The visit begins on the ground floor, where in addition to the room containing the sculptures of Mino da Fiesole and Tino da Camaino, one can admire the Baptisimal Font of 1447 attributed to Bernardo Rossellino and the frescoes including the Cristo in pietà (1425), the masterpiece of Masolino da Panicale, a famous artist responsabile for the frescoes of the Chapel of Saint Elena, in the nearby Church of Santo Stefano of the Augustinian, which can be visited with the same ticket as the museum.
The first floor is home to the Pinacoteca where paintings are displayed in chronological order.
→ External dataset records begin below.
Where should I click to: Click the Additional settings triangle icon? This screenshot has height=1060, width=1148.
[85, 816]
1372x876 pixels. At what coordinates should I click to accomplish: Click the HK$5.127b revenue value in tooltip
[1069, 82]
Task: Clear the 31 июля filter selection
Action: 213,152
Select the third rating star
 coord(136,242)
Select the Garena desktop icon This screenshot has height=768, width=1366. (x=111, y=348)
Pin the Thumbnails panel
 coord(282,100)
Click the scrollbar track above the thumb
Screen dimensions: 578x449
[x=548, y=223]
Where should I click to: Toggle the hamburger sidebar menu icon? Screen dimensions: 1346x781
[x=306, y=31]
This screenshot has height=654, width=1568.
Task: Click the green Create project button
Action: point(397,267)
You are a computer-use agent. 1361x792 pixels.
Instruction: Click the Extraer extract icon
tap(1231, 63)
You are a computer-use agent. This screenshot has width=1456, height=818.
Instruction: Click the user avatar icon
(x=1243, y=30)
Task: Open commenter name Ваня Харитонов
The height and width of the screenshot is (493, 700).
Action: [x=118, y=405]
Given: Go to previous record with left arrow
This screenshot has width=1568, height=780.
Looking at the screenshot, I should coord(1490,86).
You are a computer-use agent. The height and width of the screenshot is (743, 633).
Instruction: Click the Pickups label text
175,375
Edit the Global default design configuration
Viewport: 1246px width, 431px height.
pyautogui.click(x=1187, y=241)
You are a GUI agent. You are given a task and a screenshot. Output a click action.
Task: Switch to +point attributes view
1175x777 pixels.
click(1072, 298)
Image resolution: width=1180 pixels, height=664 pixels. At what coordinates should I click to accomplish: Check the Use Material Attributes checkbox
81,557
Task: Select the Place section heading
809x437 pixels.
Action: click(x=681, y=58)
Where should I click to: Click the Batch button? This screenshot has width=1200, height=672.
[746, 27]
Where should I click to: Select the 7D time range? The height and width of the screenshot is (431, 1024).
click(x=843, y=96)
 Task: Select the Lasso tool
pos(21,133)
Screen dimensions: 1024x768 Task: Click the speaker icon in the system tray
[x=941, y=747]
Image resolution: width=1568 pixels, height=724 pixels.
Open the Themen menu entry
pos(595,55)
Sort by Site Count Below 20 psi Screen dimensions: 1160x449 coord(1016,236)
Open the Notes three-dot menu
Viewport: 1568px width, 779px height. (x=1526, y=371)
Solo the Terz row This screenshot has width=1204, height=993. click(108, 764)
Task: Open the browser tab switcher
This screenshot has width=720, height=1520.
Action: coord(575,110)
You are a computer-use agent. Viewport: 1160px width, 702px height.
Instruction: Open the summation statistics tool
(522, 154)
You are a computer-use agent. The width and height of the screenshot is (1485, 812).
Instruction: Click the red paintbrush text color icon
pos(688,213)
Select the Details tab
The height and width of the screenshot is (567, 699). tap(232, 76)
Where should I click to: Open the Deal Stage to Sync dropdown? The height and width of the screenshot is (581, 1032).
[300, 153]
First one sees the works of Lorenzo Monaco and other Florentine artists from the 14th and 15th Centuries before passing in to the rooms dedicated to the Tuscan Renaissance where the precious Madonna in trono of Filippo Lippi predominates. The last rooms display the numerous works of Botticini, whose workshop was active between the 15th – 17th Century and who created the monumental tabernacles that came from the church. From here one can access the loggia of the cloister where the terracotta sculptures from the workshop Andrea Della Robbia can be viewed.
The museum visit continues to the nearby church of Santo Stefano degli Augustinian.